─── Texte à lire ───

TOUTE LA VÉRITÉ SUR LE VINS DE MOINS DE 15$


Note: Ce texte a aussi été publié le 17 avril 2013 dans le Huffington Post Québec (voir ici).

Suite à  la parution le 28 mars dernier d'un article de Pierre Couture dans le journal Le Soleil où, chiffres à l'appui, il était démontré que le nombre de vins de moins de 15$ avait baissé de plus de 25% au cours des quatre dernières années, le service des relations publiques de la SAQ s'est mis à s'activer.

Basé sur le chiffres de Marc André Gagnon du site vinquebec.com, on y apprenait que le nombre de vins de cette catégorie de prix était passé de 1040 en mars 2009 à 786 en mars 2013. Curieusement pendant cette même période le nombre de produits entre 15$ et 30$ avait lui augmenté de 25% (2869 en 2009 contre 3611 aujourd'hui).

En plus d'un communiqué  publié le 4 avril dernier dans la section Médias de leur site internet, la directrice des affaires publiques de la SAQ, Isabelle Merizzi,  a accordé le 29 mars dernier une entrevue radiophonique d'environ onze minutes à l'animateur Paul Houde, dans le cadre de son émission de l'après-midi au 98.5FM de Montréal, afin de commenter l'article du journal Le Soleil.


Pour ceux et celles qui voudraient écouter cette entrevue, vous pourrez utiliser ce lien:

http://www.985fm.ca/audioplayer.php?mp3=170252

Il est très intéressant d'examiner les chiffres de la version de la Société des Alcools du Québec. 

Paul Houde: Est-ce que ces chiffres sont bons, c'est-à-dire qu'environ 25% des vins de moins de 15$ depuis 2009 ont disparu?

Note :  Appréciez comment habilement la relationniste ne dément pas le chiffre calculé par Marc André Gagnon de vinquebec.com mais en suggère plutôt un autre.
   
Mme Merizzi:   Au moment où l'on se parle présentement on a dans notre réseau à la dernière vérification il y a quelques minutes, 900 produits en bas de 15$, donc il y en a encore beaucoup...

Toute personne perspicace se demandera comment peut-il y avoir plus de 900 produits en bas de 15$ alors que M. Marc André Gagnon qui a une réputation de grande rigueur affirme pour sa part qu'il n'en reste maintenant plus qu'à peine 786?  L'une de ces deux personnes se trompe forcément, les deux ne pouvant avoir raison en même temps sur ce point.

Voici une capture d'écran que j'ai prise sur le site de la SAQ le 7 avril dernier pour une recherche sur le nombre de vins vendus à 14,99$ et moins (les encadrés rouges sont de moi):


On y voit dans le premier carré rouge qu'il y a un total de 945 produits dans cette catégorie de prix. Est-ce à dire que c'est la SAQ qui a raison?  Et bien non, et voici pourquoi.

───

**Tâches à réaliser**
a. D'après le texte sur les vins de moins de 15 $, combien de vins de cette catégorie de prix y avait-il en mars 2009 ?
b. Reproduisez, dans le texte sur les vins de moins de 15 $, tout ce qui va de « Il est très » jusqu'à « plutôt un autre. ».

─── Données ───

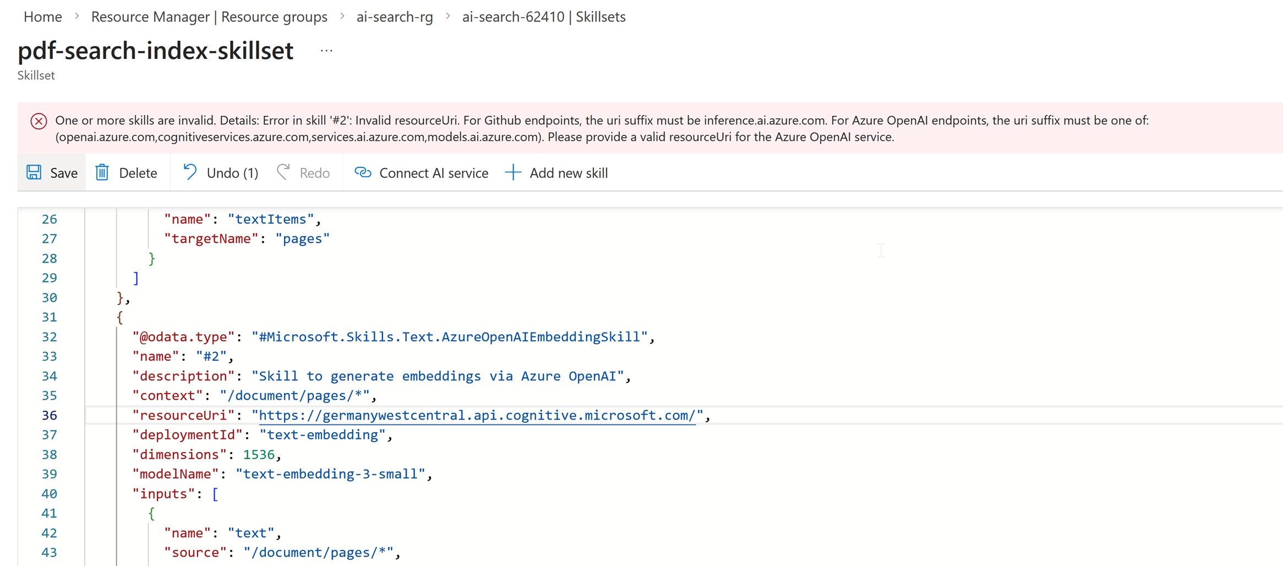
Task: Select line number 36 in the editor
Action: tap(49, 415)
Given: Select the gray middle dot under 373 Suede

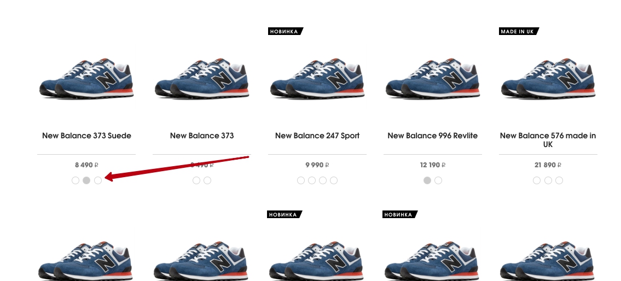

───

**Réponses par tâche**
a. 1040

b.
Il est très intéressant d'examiner les chiffres de la version de la Société des Alcools du Québec. 

Paul Houde: Est-ce que ces chiffres sont bons, c'est-à-dire qu'environ 25% des vins de moins de 15$ depuis 2009 ont disparu?

Note :  Appréciez comment habilement la relationniste ne dément pas le chiffre calculé par Marc André Gagnon de vinquebec.com mais en suggère plutôt un autre.